Fasting may also encourage us to consider deeper questions of where our food comes from?  Who grew it and harvested it?  How was it processed?  How did it get here?  Who transported it, and sold it?  What effect does all of this have on the larger systems upon which we depend for life?  My blueberries come from Chile.  My tea comes from Sri Lanka.  We get rice from Vietnam, and cheese from Wisconsin.  My honey comes from an apiary in Southampton.  Was all this food production and delivery done with justice and fairness and equity?  Was it done sustainably and responsibly? 

More to the point, am I benefitting from evil?  Am I underwriting slavery and pollution and deforestation and the unspeakable horrors of the way we mass produce meat?  

Fasting as a spiritual discipline makes us realize that we are the Earth and that we all depend on each other to live, and that what we do to one part of the system necessarily effects all the other parts.

When we combine fasting with prayer, we give thanks to God our Creator for all we receive, and at the same time confess our complicity in systems of destruction.  And when we combine fasting with giving alms, we make material amends to those who suffer from our irresponsible consumption.  Thereby we witness to God's new world of justice and shalom in which everyone has enough, which is the original intent of creation. 

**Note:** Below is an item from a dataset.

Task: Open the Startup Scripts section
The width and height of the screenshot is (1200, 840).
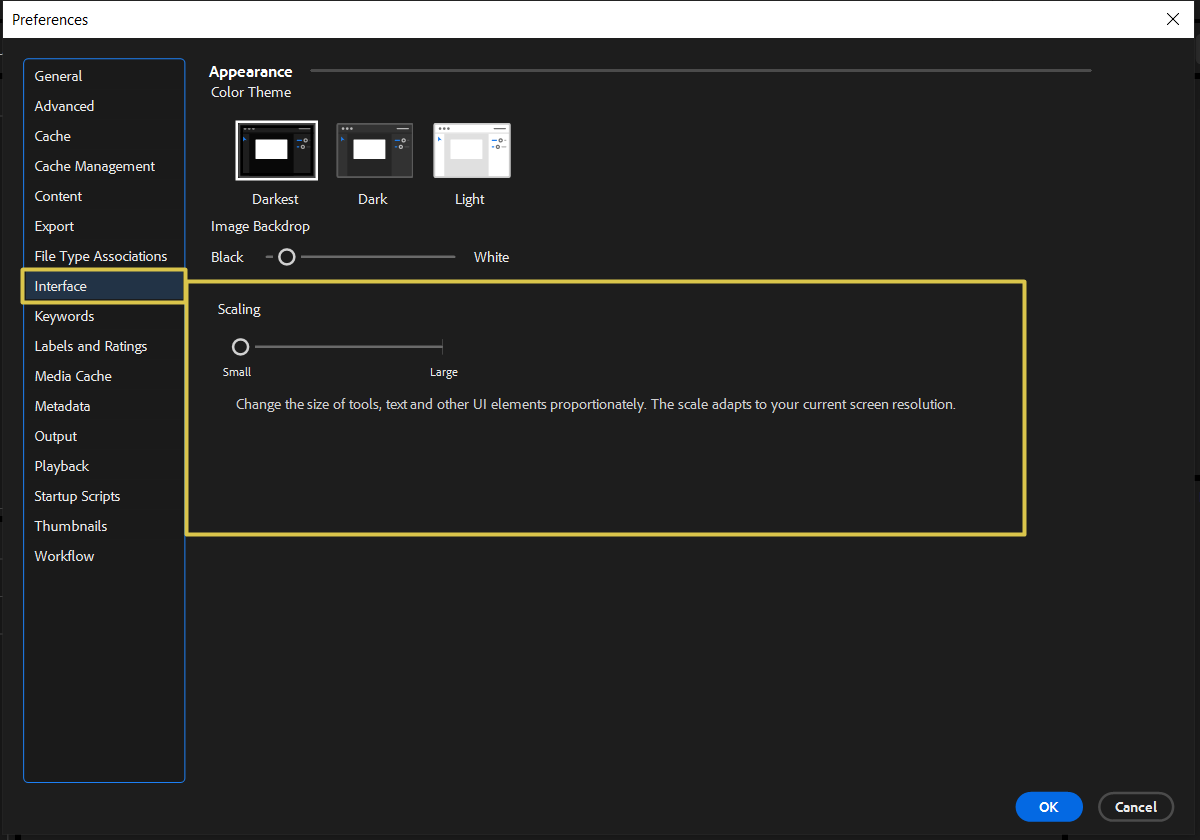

In the end, living as a disciples of Jesus Christ means seeing ourselves not as consumers, but as mutual participants in a miraculous system of mutual nourishment and blessing.  This season of Lent is intended to wake us up to the fact that we are existing most of the time according to other values and life-styles.  The heart of Lent is fasting.  In some Christian traditions Lent is called just that, "The Fast."

And I know, fasting can just be an ego-centric feat of physical achievement or done with some selfish ulterior motive, like fitting into my old jeans.  But the real heart of it is connection.  It is realizing our dependence one each other and the Earth, and reshaping our lives to live more justly, humbly, gratefully, joyfully, and reciprocally.